No. There was high variance, but no beetles abstained from food. Some beetles got worse at laying eggs. Some beetles spent a longer time in childhood. And some beetles became cannibals with a special preference for feasting on larvae (insect infants).

“Create cannibals with a sweet tooth for infants” is, thankfully, not the way a human would solve the problem of overpopulation, if we needed to solve it.

But natural selection is very much not a human. The solution was horrifying, because nature wasn’t trying to find human-palatable answers. It was just trying to find an answer.

“Maybe evolution will produce species that live in beautiful harmony and balance with nature.” “Maybe AIs that care about nothing except simplicity will love humans and coexist with us.” It’s easy for us to imagine solutions that flatter our sensibilities. But those solutions aren’t actually the most effective solutions to the stated problem.

They’re better solutions, perhaps, to a human eye. But non-human optimization processes aren’t looking for solutions that humans think are good. They’re just looking for what works, without any of the baggage that humans carry around to filter for nice answers.

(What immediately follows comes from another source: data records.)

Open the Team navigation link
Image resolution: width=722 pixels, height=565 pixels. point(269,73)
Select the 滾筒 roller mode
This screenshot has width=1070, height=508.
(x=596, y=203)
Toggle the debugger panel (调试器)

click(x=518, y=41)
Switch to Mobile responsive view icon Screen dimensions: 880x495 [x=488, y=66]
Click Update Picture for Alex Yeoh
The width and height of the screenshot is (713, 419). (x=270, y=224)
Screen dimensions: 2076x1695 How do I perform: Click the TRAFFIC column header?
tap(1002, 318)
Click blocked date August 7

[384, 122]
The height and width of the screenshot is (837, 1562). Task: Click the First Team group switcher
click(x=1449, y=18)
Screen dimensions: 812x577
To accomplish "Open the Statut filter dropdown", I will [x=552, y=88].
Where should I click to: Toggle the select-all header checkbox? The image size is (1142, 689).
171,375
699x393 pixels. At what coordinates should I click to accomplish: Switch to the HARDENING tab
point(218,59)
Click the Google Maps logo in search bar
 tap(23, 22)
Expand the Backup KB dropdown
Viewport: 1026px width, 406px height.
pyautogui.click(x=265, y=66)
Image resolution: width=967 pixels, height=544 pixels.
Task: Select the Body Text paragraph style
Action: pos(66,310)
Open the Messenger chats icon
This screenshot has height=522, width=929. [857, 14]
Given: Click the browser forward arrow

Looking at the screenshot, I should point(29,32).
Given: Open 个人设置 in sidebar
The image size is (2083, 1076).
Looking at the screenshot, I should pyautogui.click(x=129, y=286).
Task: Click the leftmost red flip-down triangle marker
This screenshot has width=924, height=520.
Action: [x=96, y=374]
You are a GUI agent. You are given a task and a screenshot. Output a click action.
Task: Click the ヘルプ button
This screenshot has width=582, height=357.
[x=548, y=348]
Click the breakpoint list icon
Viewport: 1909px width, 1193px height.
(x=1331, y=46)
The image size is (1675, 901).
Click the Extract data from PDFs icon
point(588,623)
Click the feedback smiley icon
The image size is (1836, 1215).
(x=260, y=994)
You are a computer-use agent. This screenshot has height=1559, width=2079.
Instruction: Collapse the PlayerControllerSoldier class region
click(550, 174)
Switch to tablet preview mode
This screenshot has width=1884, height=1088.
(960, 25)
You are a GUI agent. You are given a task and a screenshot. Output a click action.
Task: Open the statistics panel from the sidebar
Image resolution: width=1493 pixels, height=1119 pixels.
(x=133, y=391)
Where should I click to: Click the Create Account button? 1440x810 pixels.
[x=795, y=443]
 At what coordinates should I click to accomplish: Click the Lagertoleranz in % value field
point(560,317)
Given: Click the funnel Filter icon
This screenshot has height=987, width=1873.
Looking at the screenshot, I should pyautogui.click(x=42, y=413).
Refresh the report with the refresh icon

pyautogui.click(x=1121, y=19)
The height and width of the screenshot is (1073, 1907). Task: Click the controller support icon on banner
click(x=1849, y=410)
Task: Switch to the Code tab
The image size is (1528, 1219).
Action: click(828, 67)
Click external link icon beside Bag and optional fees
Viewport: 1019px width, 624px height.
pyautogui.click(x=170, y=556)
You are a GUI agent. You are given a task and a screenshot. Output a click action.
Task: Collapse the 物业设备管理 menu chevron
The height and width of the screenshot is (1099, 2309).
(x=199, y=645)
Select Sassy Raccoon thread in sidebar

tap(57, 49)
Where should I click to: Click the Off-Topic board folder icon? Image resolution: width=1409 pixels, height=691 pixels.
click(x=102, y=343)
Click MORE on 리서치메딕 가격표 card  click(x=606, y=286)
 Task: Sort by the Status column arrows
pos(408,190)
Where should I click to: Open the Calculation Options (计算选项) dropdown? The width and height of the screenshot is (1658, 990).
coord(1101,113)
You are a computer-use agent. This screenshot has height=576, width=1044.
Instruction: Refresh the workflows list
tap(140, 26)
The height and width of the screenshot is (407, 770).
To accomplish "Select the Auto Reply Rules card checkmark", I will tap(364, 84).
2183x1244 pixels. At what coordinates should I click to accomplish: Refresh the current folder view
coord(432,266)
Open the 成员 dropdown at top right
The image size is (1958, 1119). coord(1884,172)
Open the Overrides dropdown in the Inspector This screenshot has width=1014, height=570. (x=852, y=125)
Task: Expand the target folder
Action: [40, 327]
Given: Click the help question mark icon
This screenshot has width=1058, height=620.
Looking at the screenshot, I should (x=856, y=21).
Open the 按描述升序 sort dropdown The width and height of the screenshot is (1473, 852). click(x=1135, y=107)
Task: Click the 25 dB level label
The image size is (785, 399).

The hypothesis that non-human optimizers produce humane results has been tested, and found wanting.

Notes

[1] reveal that seed: I (Yudkowsky) presented this counterargument to Schmidhuber in a live Q&A after Schmidhuber’s talk on the subject at the 2009 Singularity Summit, a conference hosted by MIRI (which was then called the Singularity Institute).

[2] genetic selection pressures: The topic of individual selection versus group selection used to be a fierce debate. A consensus eventually emerged that substantial group selection pressures occur rarely at best. George C. Williams’s book Adaptation and Natural Selection was widely considered clarifying, on this issue.